Items from a data source:
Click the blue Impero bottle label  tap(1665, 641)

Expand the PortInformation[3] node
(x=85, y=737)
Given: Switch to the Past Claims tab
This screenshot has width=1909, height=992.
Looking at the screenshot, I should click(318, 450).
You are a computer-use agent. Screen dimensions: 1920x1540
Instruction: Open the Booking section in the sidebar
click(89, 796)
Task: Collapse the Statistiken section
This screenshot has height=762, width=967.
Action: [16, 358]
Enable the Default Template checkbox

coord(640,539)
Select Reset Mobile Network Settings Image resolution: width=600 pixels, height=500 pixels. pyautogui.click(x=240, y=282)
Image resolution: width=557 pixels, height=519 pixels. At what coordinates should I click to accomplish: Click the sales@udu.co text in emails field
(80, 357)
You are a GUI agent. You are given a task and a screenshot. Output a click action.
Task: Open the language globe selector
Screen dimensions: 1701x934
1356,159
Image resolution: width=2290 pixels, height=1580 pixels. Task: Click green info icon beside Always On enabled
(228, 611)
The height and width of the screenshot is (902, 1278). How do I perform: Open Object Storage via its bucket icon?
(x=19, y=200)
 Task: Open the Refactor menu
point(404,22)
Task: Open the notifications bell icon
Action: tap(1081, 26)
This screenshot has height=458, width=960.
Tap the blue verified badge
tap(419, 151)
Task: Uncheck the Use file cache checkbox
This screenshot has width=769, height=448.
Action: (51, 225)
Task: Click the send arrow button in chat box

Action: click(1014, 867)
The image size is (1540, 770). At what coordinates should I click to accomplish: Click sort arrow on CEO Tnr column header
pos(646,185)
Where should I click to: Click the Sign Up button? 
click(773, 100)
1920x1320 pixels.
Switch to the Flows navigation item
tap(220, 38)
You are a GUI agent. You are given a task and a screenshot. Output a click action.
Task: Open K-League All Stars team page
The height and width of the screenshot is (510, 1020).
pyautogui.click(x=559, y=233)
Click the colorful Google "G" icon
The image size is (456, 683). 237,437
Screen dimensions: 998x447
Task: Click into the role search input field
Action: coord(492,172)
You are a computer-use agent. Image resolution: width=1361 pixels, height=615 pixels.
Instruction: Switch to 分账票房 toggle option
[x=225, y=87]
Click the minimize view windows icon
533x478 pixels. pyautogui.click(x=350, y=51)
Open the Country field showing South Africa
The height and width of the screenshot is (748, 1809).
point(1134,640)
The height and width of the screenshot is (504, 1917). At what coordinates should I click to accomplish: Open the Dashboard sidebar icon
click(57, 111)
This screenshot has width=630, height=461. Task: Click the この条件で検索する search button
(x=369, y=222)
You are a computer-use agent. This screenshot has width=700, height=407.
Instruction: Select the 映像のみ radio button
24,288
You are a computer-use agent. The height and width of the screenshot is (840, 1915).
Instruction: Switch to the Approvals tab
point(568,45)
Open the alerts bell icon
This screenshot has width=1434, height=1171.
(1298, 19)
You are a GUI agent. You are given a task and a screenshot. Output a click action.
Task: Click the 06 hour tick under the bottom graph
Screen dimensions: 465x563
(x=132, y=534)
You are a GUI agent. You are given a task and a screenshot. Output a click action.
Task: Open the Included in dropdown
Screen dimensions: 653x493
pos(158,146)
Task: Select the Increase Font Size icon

Task description:
Retype the lines starting at the one containing "Task: Open the Refactor menu" and ending at the one containing "Action: click(1014, 867)", with both included.

The solution:
 Task: Open the Refactor menu
point(404,22)
Task: Open the notifications bell icon
Action: tap(1081, 26)
This screenshot has height=458, width=960.
Tap the blue verified badge
tap(419, 151)
Task: Uncheck the Use file cache checkbox
This screenshot has width=769, height=448.
Action: (51, 225)
Task: Click the send arrow button in chat box

Action: click(1014, 867)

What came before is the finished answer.